I think you might have trouble finding a nutritionist that would defend the nutritional value of carrots steamed just short being pureed. Personally a handful of raw carrots would have worked even better. That Moroccan meatloaf was as heavy as a brick and could be dropped from quite a distance while not breaking. This is not nutrition, it’s production line budgeting.
I was left with a lot of thinking time which was good for me. It provided time (no WiFi) to declutter my mental filing cabinet and take my metacognition out for a good walk. What made that so useful was it provided me with a window to evaluate something a counsellor friend of mine had pointed out recently. Coming to grips with my wheelchair dependence.
I had spend my life living with the results of my polio and that involved walking on crutches. That was always normal to me. My shoulders began wearing out in the mid 80’s and I slowly began using my old basketball chair for use around work. My doctor at the time would often tell me that shoulders were never developed as weight bearing joints which was something they didn’t take into account in the 50’s and 60’s.
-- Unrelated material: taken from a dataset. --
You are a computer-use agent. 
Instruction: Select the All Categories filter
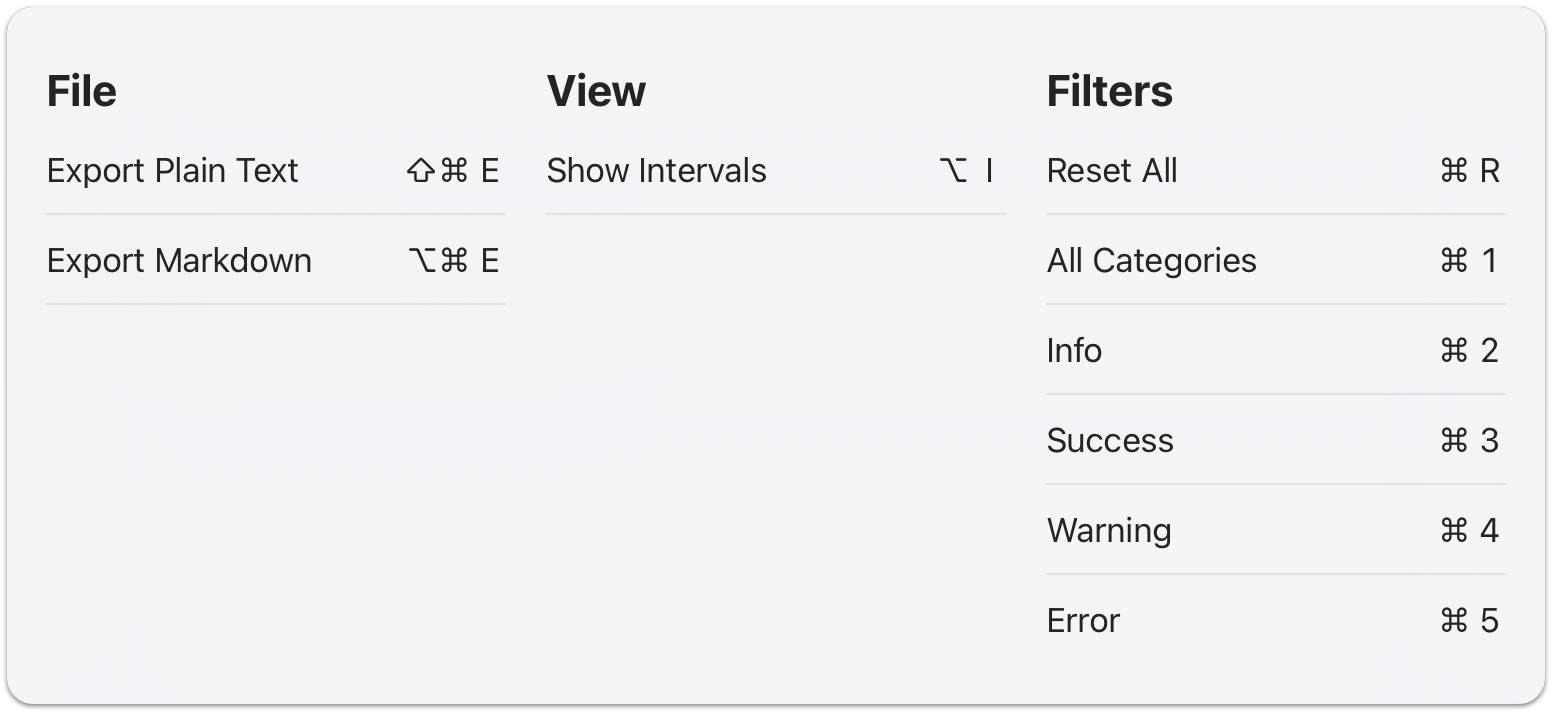[1151, 261]
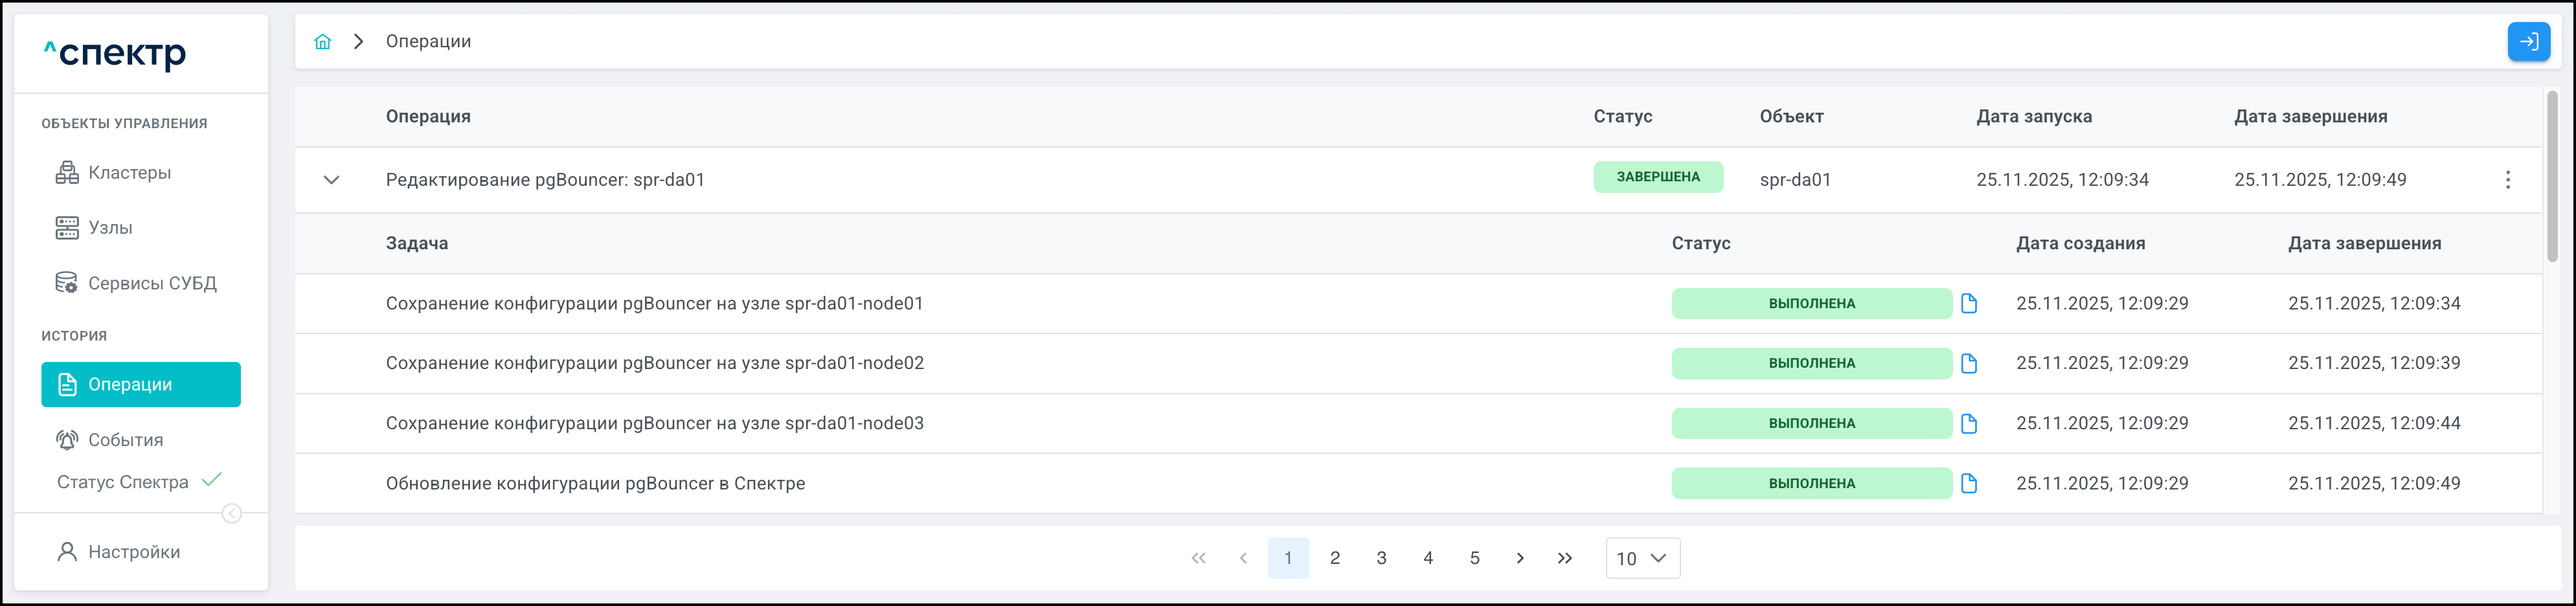Collapse the sidebar with round arrow button

231,514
My dependence on my wheelchair raised my disability to a whole new level which I ignored.
Lying in that bed thinking and re-evaluating my beliefs just started pulling all of this anger out of me. I had spend the last twenty years (I consider 1996 as the next step into the world of disability) denying this anger while driving other people away. My obsession with personal independence and self responsibility was actually driving other people away. People I had assumed understood these things. I had spend a career guiding others to the acceptance of their disability and yet ignored every bit of that advice when it came to myself.
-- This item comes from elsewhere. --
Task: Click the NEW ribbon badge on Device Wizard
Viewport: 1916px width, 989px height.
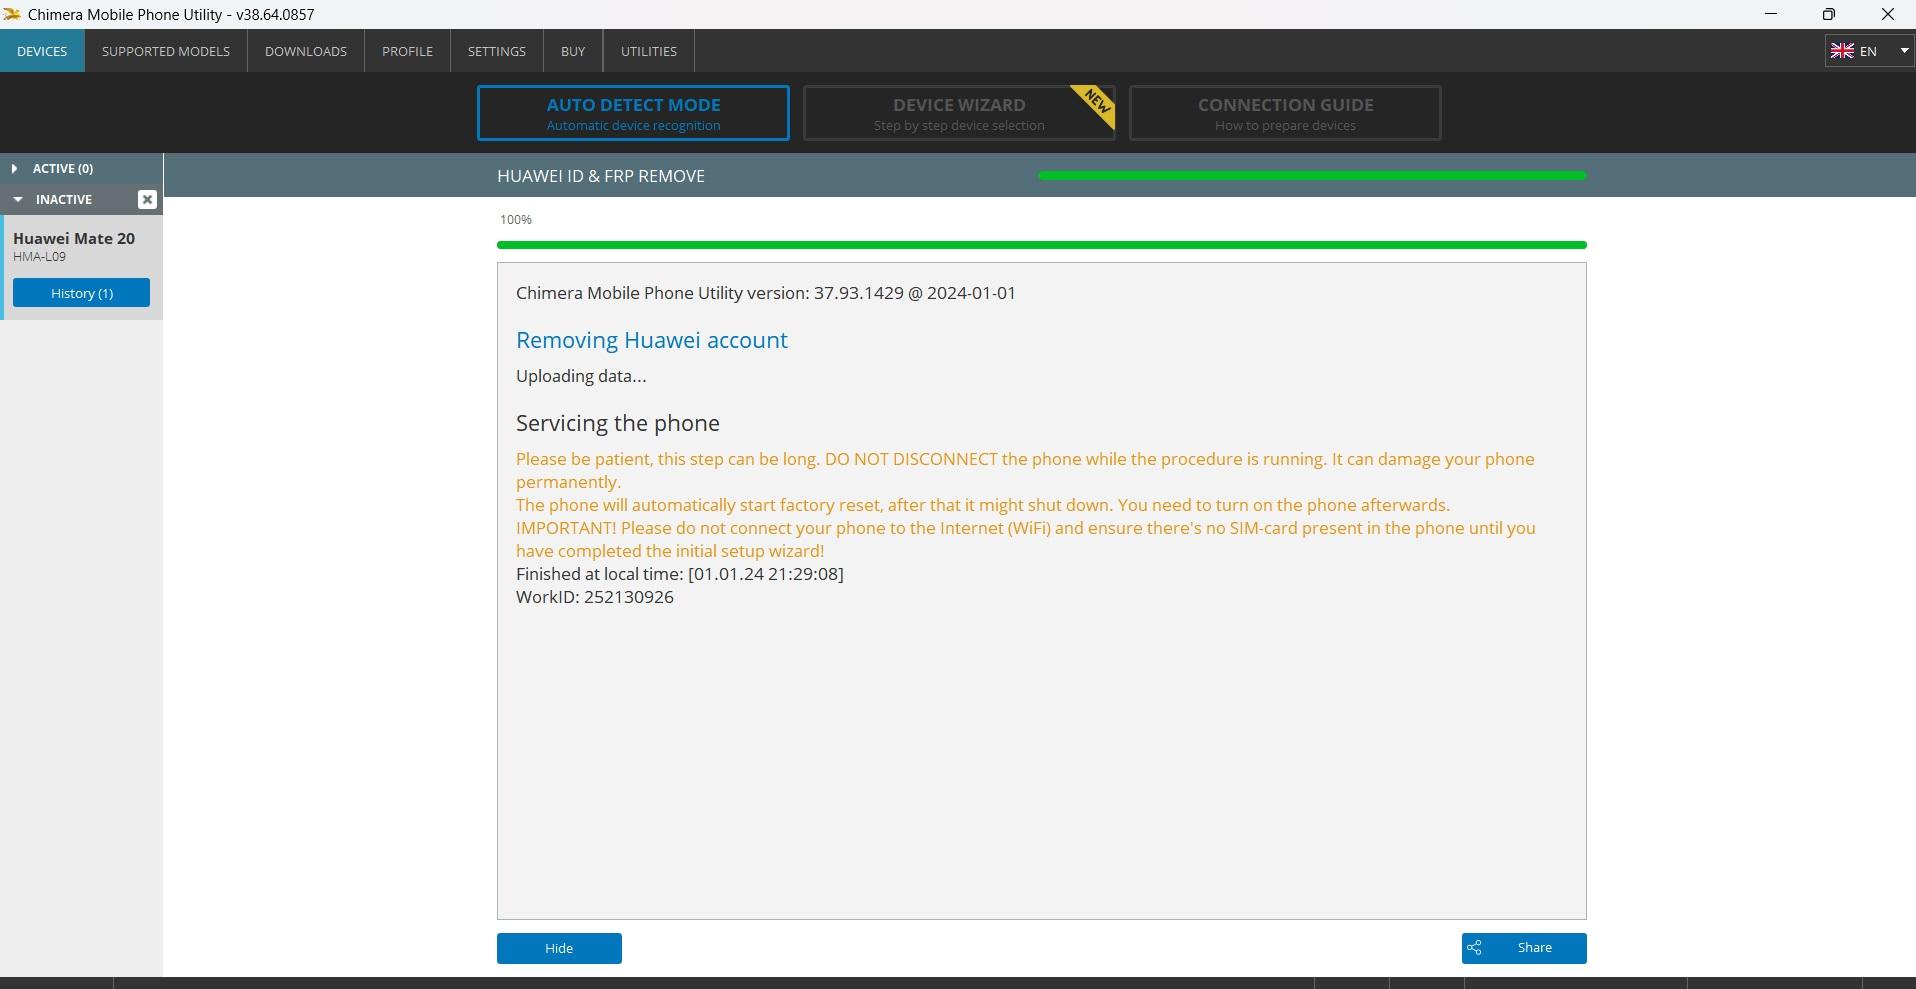Action: point(1096,102)
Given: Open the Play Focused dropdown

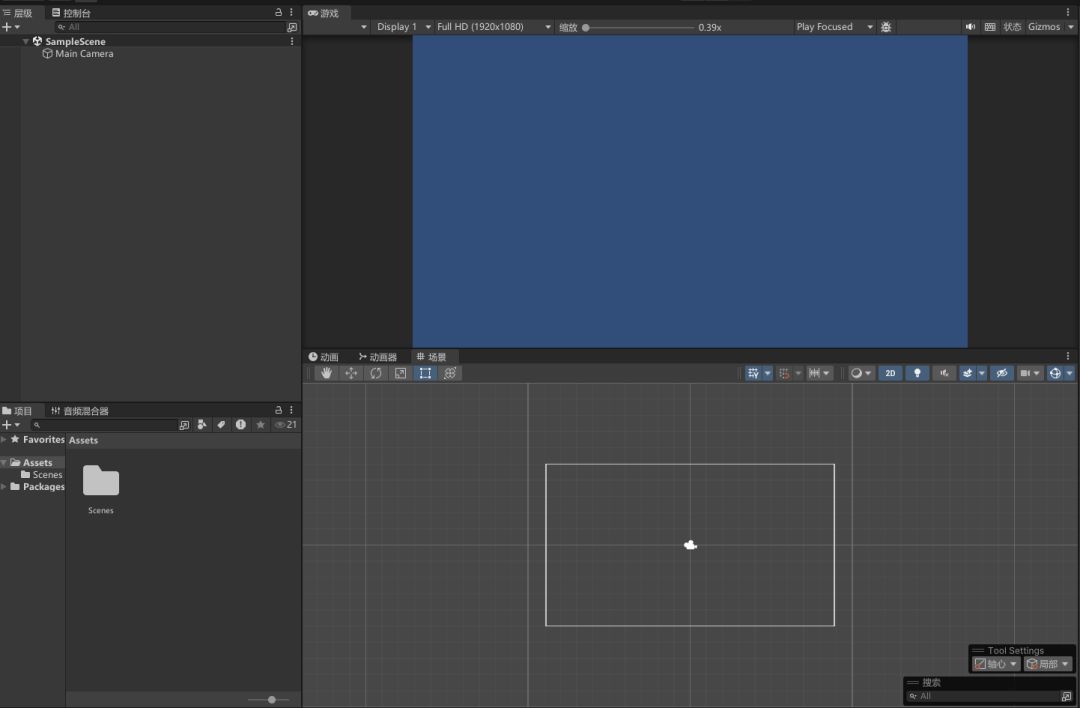Looking at the screenshot, I should pyautogui.click(x=834, y=27).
By Sunday October 2 I knew I had to start planning for my own discharge. I could be just as effective for myself in the comfort of my own home but I do admit some apprehension. The current healthcare system in BC hasn’t reached that point where they are prepared for patients like myself. I was to discover this when I started having to meet with social workers, occupational therapists and a physio regarding my discharge. Although they all expressed concern for how I would manage on my own at home, not one of them gave me any indication that they understood the nature of a functional assessment based on criteria thinking rather than norm.
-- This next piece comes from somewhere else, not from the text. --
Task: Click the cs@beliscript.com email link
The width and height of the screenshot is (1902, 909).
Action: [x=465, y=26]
I had had enough time to think. I could no longer lay there evaluating my circumstances, the ones I had ignored for twenty years, while being surrounded by everything I see wrong with our current healthcare. You can throw all the money you want at it but when millions are being used to pay severance packages I’m not convinced money is the problem…too much administration and a system that no longer knows what they are there for are the problem. Healthcare, not health administration, is where budgets should be going. I fully agree with Minister Philpott when she talks about, not more money, “transformational change“.
On that same Sunday I made my first transfer in a week from the bed to my wheelchair. I knew it was time to get out of this place so someone who really needed it could have the bed space. I spend the next three days getting ready for discharge. More on the difficulties of discharge in my next missive…
Just one mans’ opinion
3 thoughts on “The Decomposition of Healthcare – Part 3”
Interesting and informative . Thank you!
smh 🙄 The knowledge base of some professionals is stunningly atrocious! The lack of understanding of Polio ranks up there amongst my friend in Ontario”s experience with a social-worker who was concerned she might “catch” Cerebral Palsy from him! If these individuals were not in such influential positions, their reactions might be considered laughable; however, it’s just downright scary!